[[ THE DATA open ]]

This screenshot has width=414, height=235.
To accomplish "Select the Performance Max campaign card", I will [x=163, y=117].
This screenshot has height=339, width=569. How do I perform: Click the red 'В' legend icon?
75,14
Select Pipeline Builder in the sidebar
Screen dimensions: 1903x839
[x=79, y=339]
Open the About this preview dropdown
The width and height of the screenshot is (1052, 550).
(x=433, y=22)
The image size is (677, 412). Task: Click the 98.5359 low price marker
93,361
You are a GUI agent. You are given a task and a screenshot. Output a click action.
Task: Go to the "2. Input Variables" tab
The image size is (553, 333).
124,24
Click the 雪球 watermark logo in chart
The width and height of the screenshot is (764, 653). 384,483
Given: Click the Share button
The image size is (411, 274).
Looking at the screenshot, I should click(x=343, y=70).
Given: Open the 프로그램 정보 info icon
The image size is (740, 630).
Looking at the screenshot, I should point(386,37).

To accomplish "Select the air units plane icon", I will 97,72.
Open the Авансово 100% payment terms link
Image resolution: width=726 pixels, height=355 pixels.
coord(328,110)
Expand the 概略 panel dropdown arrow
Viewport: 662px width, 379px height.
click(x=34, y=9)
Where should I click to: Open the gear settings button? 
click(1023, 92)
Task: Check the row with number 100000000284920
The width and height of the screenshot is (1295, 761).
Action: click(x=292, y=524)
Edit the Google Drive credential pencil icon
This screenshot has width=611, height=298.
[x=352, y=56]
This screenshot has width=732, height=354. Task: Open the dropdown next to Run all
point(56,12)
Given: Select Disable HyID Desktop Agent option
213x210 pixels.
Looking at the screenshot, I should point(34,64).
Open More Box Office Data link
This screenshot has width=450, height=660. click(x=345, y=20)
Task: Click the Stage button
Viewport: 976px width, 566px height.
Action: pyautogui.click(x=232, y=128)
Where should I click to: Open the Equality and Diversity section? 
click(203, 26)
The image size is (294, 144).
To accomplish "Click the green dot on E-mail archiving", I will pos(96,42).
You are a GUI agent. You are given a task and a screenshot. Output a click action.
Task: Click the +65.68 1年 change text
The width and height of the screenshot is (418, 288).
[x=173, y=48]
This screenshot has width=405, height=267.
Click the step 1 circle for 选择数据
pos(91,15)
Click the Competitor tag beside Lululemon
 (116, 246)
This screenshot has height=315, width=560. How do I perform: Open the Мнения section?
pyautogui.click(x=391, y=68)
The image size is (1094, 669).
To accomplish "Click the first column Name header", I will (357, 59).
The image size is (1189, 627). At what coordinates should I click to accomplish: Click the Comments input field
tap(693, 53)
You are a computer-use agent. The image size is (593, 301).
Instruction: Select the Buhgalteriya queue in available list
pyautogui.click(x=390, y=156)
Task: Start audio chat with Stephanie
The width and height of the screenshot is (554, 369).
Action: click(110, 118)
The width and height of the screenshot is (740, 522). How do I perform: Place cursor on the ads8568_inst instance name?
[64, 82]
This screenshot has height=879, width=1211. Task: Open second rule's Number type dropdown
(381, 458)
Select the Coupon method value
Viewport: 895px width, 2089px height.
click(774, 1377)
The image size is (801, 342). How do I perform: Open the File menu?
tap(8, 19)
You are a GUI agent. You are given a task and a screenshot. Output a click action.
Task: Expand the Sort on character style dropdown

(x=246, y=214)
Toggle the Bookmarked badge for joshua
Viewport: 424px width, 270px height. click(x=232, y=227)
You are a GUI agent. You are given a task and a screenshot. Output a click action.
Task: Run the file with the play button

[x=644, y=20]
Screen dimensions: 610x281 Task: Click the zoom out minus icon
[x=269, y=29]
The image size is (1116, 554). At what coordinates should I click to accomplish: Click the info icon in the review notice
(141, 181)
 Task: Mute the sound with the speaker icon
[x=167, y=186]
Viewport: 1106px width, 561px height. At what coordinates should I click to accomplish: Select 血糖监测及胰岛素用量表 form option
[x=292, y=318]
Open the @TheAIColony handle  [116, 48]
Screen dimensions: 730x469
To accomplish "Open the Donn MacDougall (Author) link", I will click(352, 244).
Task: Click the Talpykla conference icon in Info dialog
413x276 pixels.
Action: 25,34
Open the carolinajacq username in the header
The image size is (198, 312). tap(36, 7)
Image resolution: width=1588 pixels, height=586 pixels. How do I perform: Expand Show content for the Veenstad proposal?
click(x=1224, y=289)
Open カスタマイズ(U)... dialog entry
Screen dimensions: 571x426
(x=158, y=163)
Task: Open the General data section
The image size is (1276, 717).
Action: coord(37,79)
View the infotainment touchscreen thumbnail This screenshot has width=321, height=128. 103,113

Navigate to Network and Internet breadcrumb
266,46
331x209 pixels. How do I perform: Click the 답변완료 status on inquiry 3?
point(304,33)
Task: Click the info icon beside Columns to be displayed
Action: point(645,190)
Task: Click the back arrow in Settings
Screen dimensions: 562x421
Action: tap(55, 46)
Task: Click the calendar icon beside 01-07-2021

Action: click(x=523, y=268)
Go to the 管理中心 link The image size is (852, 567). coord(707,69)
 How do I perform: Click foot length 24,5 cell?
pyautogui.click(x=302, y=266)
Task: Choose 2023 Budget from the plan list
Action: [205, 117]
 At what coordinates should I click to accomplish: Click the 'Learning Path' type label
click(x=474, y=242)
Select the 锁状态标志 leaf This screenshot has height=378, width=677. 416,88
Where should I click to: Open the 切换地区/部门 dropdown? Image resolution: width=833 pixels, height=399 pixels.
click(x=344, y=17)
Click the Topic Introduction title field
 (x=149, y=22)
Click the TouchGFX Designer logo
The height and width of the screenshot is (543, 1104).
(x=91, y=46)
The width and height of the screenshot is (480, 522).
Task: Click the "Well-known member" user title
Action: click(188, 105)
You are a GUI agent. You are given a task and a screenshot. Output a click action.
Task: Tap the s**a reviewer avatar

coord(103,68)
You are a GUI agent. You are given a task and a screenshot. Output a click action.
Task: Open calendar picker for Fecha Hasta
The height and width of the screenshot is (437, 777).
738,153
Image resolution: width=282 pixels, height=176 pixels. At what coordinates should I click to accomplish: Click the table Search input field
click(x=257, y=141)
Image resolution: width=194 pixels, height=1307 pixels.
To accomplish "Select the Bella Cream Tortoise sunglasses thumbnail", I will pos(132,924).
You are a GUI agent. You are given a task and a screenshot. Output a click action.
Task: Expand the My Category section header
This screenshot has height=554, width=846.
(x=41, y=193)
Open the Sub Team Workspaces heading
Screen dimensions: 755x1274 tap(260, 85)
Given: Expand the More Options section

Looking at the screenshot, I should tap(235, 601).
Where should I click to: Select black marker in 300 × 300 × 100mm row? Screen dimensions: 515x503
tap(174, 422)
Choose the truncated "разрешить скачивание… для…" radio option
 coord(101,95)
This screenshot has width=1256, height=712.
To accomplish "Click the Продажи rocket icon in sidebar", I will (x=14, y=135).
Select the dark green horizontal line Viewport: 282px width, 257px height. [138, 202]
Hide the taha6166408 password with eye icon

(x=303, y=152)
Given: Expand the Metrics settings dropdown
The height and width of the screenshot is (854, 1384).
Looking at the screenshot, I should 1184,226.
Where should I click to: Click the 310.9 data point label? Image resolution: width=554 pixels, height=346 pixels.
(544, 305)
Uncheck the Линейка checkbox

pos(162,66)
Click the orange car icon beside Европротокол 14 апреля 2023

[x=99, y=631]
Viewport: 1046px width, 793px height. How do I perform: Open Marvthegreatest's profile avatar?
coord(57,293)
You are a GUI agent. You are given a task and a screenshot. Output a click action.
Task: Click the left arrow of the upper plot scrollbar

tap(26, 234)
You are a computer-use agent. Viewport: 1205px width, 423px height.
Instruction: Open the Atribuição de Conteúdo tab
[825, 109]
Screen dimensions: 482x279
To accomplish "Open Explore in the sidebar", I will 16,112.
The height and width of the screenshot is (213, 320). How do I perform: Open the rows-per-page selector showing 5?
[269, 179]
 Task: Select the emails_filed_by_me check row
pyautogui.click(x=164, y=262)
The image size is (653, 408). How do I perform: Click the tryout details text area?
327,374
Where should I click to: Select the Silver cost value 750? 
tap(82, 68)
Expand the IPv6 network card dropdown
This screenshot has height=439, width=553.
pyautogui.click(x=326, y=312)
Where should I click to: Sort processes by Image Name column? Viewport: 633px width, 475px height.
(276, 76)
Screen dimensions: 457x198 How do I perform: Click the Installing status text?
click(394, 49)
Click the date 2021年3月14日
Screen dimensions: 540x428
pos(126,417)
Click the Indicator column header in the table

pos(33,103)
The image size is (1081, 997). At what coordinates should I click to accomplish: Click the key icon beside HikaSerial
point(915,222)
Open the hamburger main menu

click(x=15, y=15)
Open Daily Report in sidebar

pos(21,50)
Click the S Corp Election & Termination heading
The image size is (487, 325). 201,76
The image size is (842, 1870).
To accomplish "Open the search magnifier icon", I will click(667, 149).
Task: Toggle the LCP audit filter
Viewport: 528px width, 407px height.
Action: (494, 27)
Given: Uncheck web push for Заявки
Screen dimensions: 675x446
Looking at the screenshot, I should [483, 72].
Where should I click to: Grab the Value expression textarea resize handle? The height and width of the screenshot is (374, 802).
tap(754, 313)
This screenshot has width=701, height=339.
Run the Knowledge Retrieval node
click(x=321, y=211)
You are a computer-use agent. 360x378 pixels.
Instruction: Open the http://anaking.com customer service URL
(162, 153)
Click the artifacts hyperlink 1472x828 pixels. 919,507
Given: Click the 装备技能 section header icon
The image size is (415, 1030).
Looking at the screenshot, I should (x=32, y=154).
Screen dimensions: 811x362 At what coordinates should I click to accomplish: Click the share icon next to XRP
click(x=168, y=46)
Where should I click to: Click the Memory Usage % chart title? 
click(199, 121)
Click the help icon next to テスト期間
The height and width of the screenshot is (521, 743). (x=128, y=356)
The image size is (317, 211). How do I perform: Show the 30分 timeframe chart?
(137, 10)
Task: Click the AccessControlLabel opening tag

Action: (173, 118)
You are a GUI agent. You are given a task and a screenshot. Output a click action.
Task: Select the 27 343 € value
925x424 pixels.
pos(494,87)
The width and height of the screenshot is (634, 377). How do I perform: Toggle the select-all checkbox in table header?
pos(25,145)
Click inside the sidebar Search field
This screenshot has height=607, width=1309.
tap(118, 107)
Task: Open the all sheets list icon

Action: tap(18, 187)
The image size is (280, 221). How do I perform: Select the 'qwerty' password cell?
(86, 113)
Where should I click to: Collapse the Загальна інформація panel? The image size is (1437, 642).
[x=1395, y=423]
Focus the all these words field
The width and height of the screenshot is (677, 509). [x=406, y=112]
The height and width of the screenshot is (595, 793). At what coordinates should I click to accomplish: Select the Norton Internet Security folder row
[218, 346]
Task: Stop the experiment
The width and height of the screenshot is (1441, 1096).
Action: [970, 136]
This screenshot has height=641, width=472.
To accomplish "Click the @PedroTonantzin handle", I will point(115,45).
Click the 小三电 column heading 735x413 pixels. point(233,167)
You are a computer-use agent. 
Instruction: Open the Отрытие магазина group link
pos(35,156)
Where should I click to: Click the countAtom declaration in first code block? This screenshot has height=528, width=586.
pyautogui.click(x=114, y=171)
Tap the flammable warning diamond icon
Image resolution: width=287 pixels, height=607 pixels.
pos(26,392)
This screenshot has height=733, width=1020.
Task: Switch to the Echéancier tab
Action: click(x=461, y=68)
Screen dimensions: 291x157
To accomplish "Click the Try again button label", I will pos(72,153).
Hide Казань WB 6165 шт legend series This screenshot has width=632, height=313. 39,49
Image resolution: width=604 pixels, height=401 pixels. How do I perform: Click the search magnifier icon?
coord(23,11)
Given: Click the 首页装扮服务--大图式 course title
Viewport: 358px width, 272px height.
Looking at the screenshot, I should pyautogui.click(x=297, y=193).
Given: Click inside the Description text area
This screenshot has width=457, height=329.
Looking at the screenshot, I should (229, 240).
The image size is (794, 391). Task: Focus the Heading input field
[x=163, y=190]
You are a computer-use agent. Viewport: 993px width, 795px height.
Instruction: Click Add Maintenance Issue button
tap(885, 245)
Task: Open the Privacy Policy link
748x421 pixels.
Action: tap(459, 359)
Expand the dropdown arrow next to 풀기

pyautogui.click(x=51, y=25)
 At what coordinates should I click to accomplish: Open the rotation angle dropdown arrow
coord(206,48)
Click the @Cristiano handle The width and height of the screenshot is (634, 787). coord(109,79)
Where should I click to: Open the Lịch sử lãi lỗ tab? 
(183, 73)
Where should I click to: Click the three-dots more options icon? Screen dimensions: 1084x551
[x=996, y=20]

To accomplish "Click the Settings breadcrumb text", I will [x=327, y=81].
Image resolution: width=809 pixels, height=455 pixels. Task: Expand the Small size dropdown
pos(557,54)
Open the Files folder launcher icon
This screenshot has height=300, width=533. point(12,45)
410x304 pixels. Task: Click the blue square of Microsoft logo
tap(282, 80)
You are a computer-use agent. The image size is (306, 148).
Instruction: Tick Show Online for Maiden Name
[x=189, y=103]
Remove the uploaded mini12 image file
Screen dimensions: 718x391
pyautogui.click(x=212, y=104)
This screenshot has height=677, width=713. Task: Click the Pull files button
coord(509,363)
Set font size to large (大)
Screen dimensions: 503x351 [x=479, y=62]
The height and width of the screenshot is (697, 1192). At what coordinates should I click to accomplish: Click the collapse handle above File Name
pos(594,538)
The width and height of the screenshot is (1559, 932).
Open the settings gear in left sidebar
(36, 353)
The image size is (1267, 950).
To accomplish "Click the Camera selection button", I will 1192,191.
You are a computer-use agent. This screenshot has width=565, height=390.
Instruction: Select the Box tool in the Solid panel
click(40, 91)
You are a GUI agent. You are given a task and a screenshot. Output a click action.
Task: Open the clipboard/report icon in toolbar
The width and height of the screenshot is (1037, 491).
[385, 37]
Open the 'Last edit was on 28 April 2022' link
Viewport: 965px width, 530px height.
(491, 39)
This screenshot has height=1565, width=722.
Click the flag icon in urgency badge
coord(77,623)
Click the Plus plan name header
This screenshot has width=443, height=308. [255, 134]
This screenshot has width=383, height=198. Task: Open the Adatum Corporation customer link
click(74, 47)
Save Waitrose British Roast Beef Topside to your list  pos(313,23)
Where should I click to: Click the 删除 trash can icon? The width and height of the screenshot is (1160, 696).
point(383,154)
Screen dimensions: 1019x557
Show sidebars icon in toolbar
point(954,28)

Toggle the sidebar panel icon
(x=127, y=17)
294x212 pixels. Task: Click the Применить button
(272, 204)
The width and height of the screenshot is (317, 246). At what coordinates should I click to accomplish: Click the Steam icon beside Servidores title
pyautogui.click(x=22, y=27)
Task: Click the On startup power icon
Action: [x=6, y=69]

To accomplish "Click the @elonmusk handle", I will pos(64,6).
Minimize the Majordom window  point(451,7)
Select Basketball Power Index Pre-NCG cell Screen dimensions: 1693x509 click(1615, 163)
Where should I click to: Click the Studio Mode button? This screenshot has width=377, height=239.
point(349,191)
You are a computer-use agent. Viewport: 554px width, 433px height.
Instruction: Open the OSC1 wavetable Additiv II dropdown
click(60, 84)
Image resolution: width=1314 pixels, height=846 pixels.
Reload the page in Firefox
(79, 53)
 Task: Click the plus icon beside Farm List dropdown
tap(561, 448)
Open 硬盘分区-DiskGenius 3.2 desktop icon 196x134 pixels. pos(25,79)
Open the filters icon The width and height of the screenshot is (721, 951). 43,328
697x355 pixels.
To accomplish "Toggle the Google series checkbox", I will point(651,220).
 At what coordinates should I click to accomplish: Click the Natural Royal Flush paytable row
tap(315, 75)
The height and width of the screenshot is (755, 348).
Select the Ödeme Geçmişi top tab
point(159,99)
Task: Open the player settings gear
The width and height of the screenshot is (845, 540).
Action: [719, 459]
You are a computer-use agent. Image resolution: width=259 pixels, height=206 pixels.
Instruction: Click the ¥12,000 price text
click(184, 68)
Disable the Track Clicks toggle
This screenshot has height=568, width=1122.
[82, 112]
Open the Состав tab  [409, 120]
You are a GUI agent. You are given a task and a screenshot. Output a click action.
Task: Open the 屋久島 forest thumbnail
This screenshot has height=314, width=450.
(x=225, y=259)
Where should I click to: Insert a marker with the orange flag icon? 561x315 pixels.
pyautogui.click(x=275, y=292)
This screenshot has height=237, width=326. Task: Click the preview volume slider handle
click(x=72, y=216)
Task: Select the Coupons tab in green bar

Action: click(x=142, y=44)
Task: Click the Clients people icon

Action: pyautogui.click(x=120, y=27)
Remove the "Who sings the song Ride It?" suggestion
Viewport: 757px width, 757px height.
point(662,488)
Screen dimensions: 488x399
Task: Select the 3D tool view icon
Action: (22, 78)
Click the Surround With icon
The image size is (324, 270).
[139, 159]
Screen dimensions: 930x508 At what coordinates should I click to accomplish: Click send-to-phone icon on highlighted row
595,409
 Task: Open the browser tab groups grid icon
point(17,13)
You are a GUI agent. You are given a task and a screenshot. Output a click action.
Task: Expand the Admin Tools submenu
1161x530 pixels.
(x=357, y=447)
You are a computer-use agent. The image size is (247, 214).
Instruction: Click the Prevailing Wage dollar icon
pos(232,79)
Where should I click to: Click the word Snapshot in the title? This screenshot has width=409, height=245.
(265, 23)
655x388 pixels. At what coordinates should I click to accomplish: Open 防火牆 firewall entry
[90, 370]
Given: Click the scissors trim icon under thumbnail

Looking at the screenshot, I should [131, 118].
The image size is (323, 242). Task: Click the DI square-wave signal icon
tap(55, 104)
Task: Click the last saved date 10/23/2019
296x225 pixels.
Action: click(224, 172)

[[ THE DATA closed ]]

Using the entries, return every line where the word "series" can be found.

Hide Казань WB 6165 шт legend series This screenshot has width=632, height=313. 39,49
To accomplish "Toggle the Google series checkbox", I will point(651,220).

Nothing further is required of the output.